Raising awareness of rare diseases

Ely Pleitez suffers from the rare degenerative disorder ataxia-telangiectasia – more commonly known as A-T. So rare is the condition, there are only some 50 diagnosed cases in Australia. As such, treatment and support options for patients are severely limited. While Ely isn’t looking for a cure, she is hopeful that medical researchers can develop treatments to make life easier for her and her family.

Professor Martin Lavin leads a team at the UQ Centre for Clinical Research working to unravel the mysteries of A-T. As Professor Lavin explains, A-T is a multi-system disorder, affecting a variety of body systems. “A-T affects the brain, lungs, liver and immune system. While our research has focused on a number of these organs, we’re now concentrating on the lungs – because lung disease kills up to 40 per cent of A-T patients.”

Dr Abrey Yeo, a researcher in Professor Lavin’s team, is conducting research to profile the microbial species (microbiome) present in the airways of patients with A-T. “If we are able to identify the microbiome, or a trend in the microbial profile of these patients,” says Dr Yeo, “then we can develop more targeted therapies using more effective antibiotics.”

While Professor Lavin and his team conduct their research into A-T, Ely creates paintings to build awareness and raise valuable funds. Ely’s mother Sandra says her paintings have raised thousands of dollars for research and support initiatives. “Through painting, Ely is able to express what she likes,” Sandra says. “She feels good that the money she raises helps researchers, as well as organisations such as BrAshAT and Montrose, which support us.”

As Ely explains, due to A-T’s far-reaching effects, people like her require full-time care.

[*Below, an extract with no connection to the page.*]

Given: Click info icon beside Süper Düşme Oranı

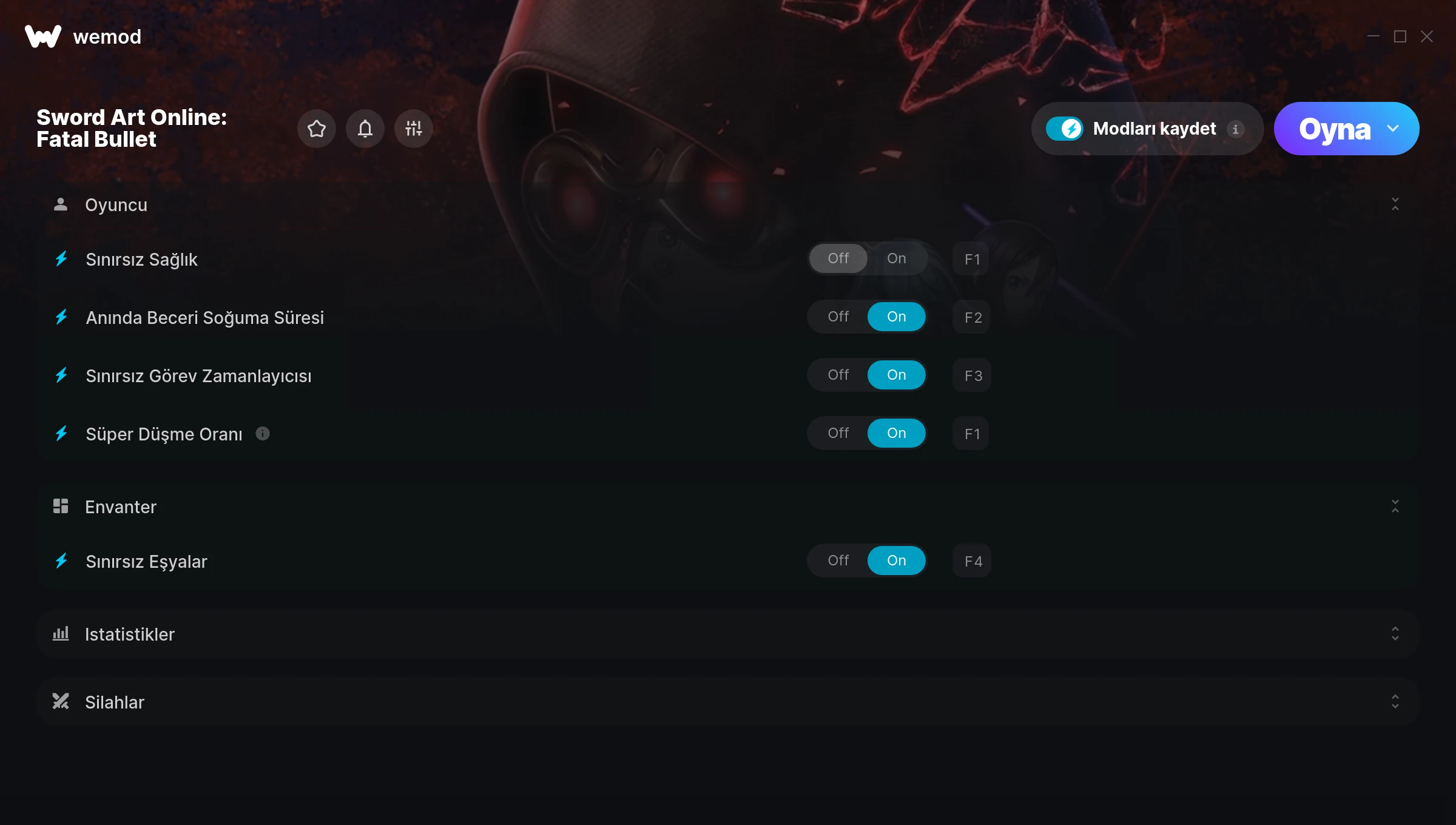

“I need 24-hour support,” Ely says, “and I get that from my Mum. She can’t work. She can’t do lots of stuff with my sisters because she has to look after me.”

Sandra says Ely’s goal is to continue to raise awareness of A-T, and promote support organisations such as BrAshAT. “A lack of awareness means that support in the public system is very limited for A-T patients,” Sandra says. “Even small things are difficult to organise because most people don’t know what A-T is. Everything takes a long time, and this is worrying when Ely is sick.

“Raising awareness for research and support costs a lot of money. We want people to look at the organisations that help A-T patients and see what they can do to help.”